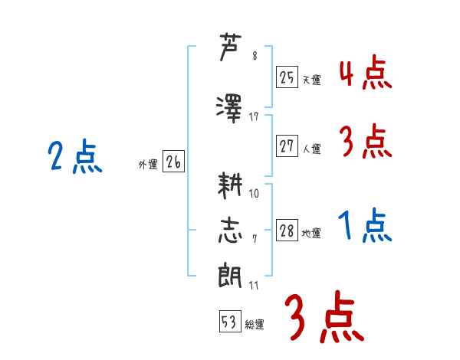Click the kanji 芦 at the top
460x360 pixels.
point(230,47)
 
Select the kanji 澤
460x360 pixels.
point(229,109)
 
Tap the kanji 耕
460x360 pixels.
point(230,185)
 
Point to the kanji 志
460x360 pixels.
point(230,231)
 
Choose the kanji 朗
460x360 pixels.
point(230,276)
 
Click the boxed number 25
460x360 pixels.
point(287,77)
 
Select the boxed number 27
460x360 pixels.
point(287,146)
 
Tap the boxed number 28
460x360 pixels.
point(287,230)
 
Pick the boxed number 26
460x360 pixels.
point(174,162)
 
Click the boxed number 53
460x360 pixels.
point(230,321)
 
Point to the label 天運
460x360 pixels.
point(312,80)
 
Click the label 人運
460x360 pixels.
point(312,149)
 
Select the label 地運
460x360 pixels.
point(311,233)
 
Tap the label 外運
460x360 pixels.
point(148,165)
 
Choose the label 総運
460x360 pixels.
point(255,324)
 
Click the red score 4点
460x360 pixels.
point(366,73)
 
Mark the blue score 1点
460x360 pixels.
point(365,225)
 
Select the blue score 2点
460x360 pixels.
point(75,156)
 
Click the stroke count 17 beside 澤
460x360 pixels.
point(254,117)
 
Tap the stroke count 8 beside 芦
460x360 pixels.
point(255,56)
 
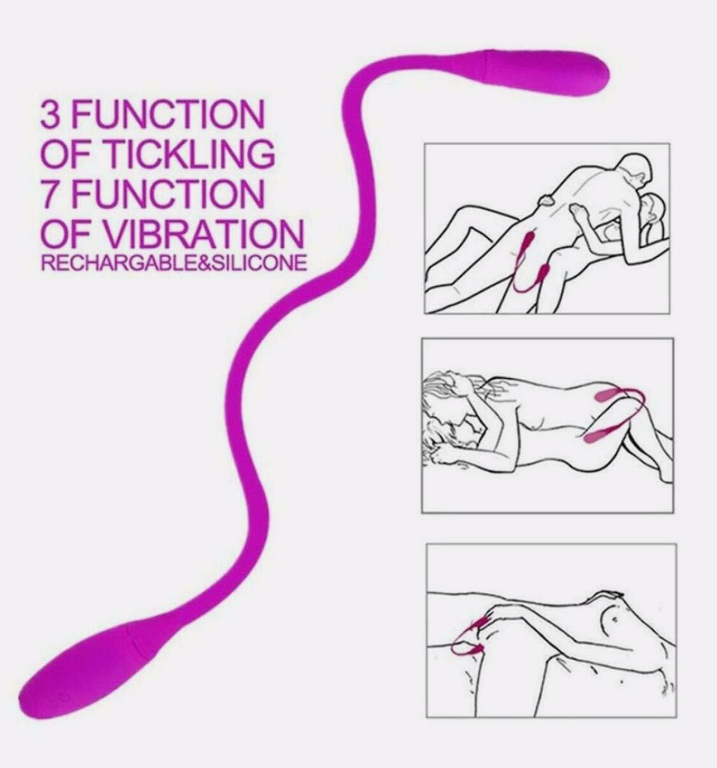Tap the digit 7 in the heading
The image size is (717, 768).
[50, 194]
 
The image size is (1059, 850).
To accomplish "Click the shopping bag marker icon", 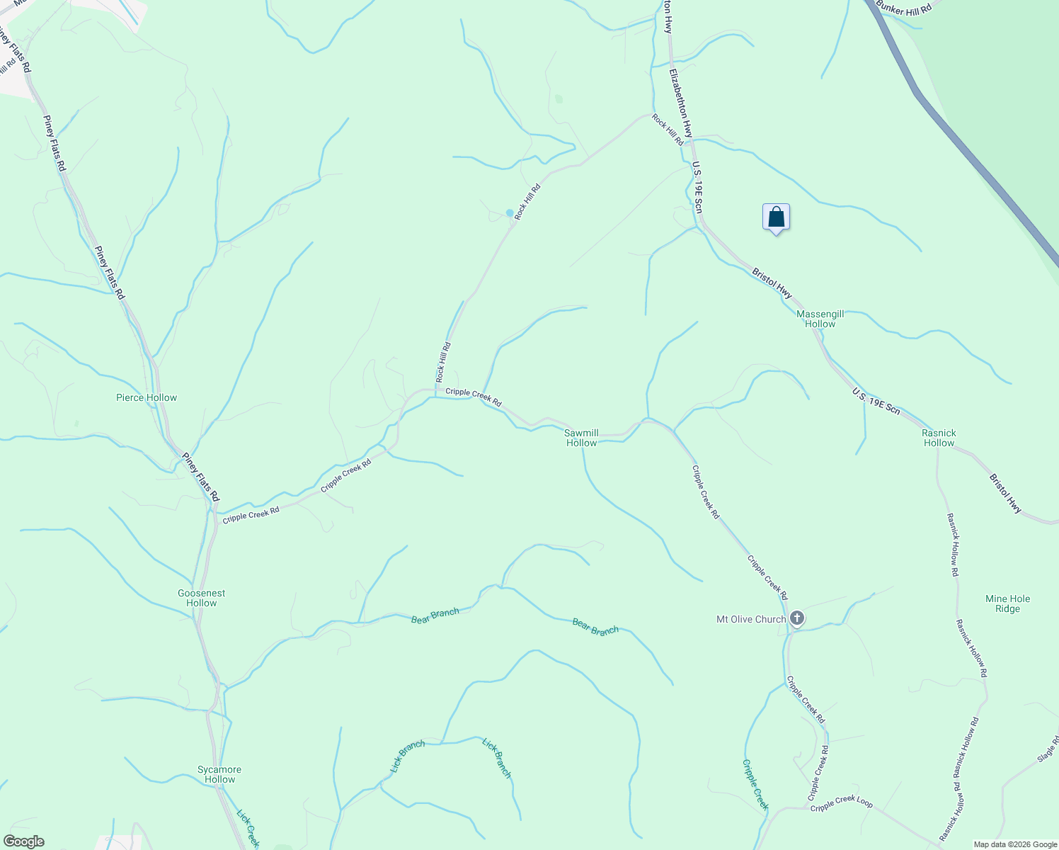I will click(x=776, y=217).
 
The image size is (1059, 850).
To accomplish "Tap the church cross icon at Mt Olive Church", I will click(x=797, y=619).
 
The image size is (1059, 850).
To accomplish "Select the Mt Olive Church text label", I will click(x=751, y=619).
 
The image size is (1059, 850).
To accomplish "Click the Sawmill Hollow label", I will click(x=581, y=438).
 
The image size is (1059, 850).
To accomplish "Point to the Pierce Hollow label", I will click(x=147, y=397).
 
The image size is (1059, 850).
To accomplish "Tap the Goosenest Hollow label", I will click(x=202, y=598).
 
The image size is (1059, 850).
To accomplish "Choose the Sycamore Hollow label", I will click(x=219, y=774).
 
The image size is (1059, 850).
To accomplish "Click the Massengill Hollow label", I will click(x=820, y=319).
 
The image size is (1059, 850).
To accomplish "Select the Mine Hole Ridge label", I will click(x=1007, y=604).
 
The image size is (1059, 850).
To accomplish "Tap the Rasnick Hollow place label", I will click(x=939, y=438).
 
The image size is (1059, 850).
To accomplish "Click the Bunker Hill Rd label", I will click(x=903, y=6).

Required task » Please format the rows, from the start of the rows up to and including the line with "point(287,146)", as a JSON list of strings with one string per line. Skip blank lines and leave out the pictures.

Answer to the problem »
[
  "Click the kanji 芦 at the top",
  "460x360 pixels.",
  "point(230,47)",
  "Select the kanji 澤",
  "460x360 pixels.",
  "point(229,109)",
  "Tap the kanji 耕",
  "460x360 pixels.",
  "point(230,185)",
  "Point to the kanji 志",
  "460x360 pixels.",
  "point(230,231)",
  "Choose the kanji 朗",
  "460x360 pixels.",
  "point(230,276)",
  "Click the boxed number 25",
  "460x360 pixels.",
  "point(287,77)",
  "Select the boxed number 27",
  "460x360 pixels.",
  "point(287,146)"
]